▸ Exercise description
Print, in exact form, the lines below from the one containing "This screenshot has width=1241, height=1755." through the one containing "The height and width of the screenshot is (600, 960).", and omit all others.

▸ Provided records
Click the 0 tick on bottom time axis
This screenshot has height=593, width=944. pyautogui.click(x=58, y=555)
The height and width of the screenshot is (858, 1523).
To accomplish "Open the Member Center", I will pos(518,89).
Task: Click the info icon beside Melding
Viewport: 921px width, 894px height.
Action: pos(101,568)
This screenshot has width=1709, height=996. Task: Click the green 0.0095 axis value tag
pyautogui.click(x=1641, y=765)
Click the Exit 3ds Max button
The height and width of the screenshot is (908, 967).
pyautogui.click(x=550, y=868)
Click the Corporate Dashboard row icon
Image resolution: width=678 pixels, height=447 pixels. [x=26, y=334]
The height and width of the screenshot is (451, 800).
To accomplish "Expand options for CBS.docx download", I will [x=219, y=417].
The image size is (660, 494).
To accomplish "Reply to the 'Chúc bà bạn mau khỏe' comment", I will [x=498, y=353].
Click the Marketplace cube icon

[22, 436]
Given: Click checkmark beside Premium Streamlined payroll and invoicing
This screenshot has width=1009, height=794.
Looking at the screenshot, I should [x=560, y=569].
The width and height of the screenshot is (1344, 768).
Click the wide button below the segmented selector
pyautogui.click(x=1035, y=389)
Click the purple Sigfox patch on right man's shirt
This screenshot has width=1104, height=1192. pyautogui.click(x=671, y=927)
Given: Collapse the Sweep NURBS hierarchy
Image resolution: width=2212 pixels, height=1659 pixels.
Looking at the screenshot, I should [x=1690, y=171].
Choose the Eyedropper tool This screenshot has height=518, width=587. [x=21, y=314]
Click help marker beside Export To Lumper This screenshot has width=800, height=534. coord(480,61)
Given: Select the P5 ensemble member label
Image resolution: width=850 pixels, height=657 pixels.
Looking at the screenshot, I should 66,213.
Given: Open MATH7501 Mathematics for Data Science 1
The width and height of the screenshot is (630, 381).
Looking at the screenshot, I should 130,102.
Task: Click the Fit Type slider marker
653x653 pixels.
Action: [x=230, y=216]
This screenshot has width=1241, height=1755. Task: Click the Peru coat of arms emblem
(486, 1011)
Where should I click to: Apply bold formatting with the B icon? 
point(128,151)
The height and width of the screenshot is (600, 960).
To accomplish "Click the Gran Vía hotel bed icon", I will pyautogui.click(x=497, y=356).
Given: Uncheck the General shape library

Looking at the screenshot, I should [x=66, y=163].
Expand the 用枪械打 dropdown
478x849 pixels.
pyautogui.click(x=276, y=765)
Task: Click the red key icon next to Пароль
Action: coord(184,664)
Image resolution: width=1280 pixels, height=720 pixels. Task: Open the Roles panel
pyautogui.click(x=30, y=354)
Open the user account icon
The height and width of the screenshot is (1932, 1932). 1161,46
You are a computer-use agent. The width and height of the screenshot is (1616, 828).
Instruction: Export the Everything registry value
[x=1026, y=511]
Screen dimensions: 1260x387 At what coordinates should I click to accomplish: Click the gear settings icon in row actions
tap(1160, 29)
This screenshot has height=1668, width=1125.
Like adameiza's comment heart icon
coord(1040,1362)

▸ Answer for the task
This screenshot has width=1241, height=1755. Task: Click the Peru coat of arms emblem
(486, 1011)
Where should I click to: Apply bold formatting with the B icon? 
point(128,151)
The height and width of the screenshot is (600, 960).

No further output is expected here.